Dataset items
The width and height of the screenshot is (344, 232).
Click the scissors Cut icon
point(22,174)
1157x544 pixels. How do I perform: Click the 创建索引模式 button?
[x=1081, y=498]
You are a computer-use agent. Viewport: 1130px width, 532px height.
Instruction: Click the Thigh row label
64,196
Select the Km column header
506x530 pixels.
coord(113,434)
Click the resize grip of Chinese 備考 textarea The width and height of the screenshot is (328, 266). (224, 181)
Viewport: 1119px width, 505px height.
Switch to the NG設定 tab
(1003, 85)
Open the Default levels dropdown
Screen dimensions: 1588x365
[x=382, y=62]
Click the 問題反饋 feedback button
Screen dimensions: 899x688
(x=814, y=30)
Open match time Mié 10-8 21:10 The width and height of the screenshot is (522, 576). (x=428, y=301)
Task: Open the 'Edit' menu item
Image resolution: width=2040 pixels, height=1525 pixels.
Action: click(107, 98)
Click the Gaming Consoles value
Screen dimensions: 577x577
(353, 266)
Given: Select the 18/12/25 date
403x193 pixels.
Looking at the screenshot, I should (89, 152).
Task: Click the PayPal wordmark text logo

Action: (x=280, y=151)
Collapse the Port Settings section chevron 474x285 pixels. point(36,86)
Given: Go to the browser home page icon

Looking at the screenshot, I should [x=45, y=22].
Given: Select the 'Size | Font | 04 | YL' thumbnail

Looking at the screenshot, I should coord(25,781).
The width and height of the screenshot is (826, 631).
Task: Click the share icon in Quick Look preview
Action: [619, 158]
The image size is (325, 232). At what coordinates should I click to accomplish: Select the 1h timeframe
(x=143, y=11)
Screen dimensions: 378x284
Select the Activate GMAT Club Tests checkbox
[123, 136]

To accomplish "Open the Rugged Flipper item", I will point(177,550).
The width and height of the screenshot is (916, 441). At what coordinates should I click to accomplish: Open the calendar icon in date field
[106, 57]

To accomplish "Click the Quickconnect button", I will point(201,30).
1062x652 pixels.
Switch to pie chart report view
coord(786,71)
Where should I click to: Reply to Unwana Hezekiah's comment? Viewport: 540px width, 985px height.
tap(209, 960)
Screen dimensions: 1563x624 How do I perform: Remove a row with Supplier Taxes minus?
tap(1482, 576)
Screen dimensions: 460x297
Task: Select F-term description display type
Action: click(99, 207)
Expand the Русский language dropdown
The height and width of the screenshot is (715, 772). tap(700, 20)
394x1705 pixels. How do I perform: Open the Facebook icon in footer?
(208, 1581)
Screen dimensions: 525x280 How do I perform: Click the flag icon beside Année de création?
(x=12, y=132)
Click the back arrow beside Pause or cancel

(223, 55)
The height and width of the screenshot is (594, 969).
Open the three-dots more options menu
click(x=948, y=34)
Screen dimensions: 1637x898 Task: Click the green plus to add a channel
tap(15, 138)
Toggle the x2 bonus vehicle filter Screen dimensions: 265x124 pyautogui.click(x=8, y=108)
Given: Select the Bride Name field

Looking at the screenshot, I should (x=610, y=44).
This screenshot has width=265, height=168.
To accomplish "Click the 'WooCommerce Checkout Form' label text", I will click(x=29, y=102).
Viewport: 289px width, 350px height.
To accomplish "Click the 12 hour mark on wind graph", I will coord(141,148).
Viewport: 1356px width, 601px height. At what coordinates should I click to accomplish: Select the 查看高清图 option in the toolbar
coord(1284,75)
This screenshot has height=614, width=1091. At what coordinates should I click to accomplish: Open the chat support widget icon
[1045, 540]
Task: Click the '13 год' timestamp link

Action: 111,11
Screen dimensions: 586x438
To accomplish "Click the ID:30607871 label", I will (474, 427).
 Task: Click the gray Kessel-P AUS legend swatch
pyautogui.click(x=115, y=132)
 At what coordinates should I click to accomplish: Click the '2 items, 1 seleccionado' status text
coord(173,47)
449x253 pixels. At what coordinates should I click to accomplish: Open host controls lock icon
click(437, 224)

→ Assigned task
Return the data in full, exactly as it appears above.

→ Written solution
The width and height of the screenshot is (344, 232).
Click the scissors Cut icon
point(22,174)
1157x544 pixels. How do I perform: Click the 创建索引模式 button?
[x=1081, y=498]
You are a computer-use agent. Viewport: 1130px width, 532px height.
Instruction: Click the Thigh row label
64,196
Select the Km column header
506x530 pixels.
coord(113,434)
Click the resize grip of Chinese 備考 textarea The width and height of the screenshot is (328, 266). (224, 181)
Viewport: 1119px width, 505px height.
Switch to the NG設定 tab
(1003, 85)
Open the Default levels dropdown
Screen dimensions: 1588x365
[x=382, y=62]
Click the 問題反饋 feedback button
Screen dimensions: 899x688
(x=814, y=30)
Open match time Mié 10-8 21:10 The width and height of the screenshot is (522, 576). (x=428, y=301)
Task: Open the 'Edit' menu item
Image resolution: width=2040 pixels, height=1525 pixels.
Action: click(107, 98)
Click the Gaming Consoles value
Screen dimensions: 577x577
(353, 266)
Given: Select the 18/12/25 date
403x193 pixels.
Looking at the screenshot, I should (89, 152).
Task: Click the PayPal wordmark text logo

Action: (x=280, y=151)
Collapse the Port Settings section chevron 474x285 pixels. point(36,86)
Given: Go to the browser home page icon

Looking at the screenshot, I should [x=45, y=22].
Given: Select the 'Size | Font | 04 | YL' thumbnail

Looking at the screenshot, I should coord(25,781).
The width and height of the screenshot is (826, 631).
Task: Click the share icon in Quick Look preview
Action: [619, 158]
The image size is (325, 232). At what coordinates should I click to accomplish: Select the 1h timeframe
(x=143, y=11)
Screen dimensions: 378x284
Select the Activate GMAT Club Tests checkbox
[123, 136]

To accomplish "Open the Rugged Flipper item", I will point(177,550).
The width and height of the screenshot is (916, 441). At what coordinates should I click to accomplish: Open the calendar icon in date field
[106, 57]

To accomplish "Click the Quickconnect button", I will point(201,30).
1062x652 pixels.
Switch to pie chart report view
coord(786,71)
Where should I click to: Reply to Unwana Hezekiah's comment? Viewport: 540px width, 985px height.
tap(209, 960)
Screen dimensions: 1563x624 How do I perform: Remove a row with Supplier Taxes minus?
tap(1482, 576)
Screen dimensions: 460x297
Task: Select F-term description display type
Action: click(99, 207)
Expand the Русский language dropdown
The height and width of the screenshot is (715, 772). tap(700, 20)
394x1705 pixels. How do I perform: Open the Facebook icon in footer?
(208, 1581)
Screen dimensions: 525x280 How do I perform: Click the flag icon beside Année de création?
(x=12, y=132)
Click the back arrow beside Pause or cancel

(223, 55)
The height and width of the screenshot is (594, 969).
Open the three-dots more options menu
click(x=948, y=34)
Screen dimensions: 1637x898 Task: Click the green plus to add a channel
tap(15, 138)
Toggle the x2 bonus vehicle filter Screen dimensions: 265x124 pyautogui.click(x=8, y=108)
Given: Select the Bride Name field

Looking at the screenshot, I should (x=610, y=44).
This screenshot has width=265, height=168.
To accomplish "Click the 'WooCommerce Checkout Form' label text", I will click(x=29, y=102).
Viewport: 289px width, 350px height.
To accomplish "Click the 12 hour mark on wind graph", I will coord(141,148).
Viewport: 1356px width, 601px height. At what coordinates should I click to accomplish: Select the 查看高清图 option in the toolbar
coord(1284,75)
This screenshot has height=614, width=1091. At what coordinates should I click to accomplish: Open the chat support widget icon
[1045, 540]
Task: Click the '13 год' timestamp link

Action: 111,11
Screen dimensions: 586x438
To accomplish "Click the ID:30607871 label", I will (474, 427).
 Task: Click the gray Kessel-P AUS legend swatch
pyautogui.click(x=115, y=132)
 At what coordinates should I click to accomplish: Click the '2 items, 1 seleccionado' status text
coord(173,47)
449x253 pixels. At what coordinates should I click to accomplish: Open host controls lock icon
click(437, 224)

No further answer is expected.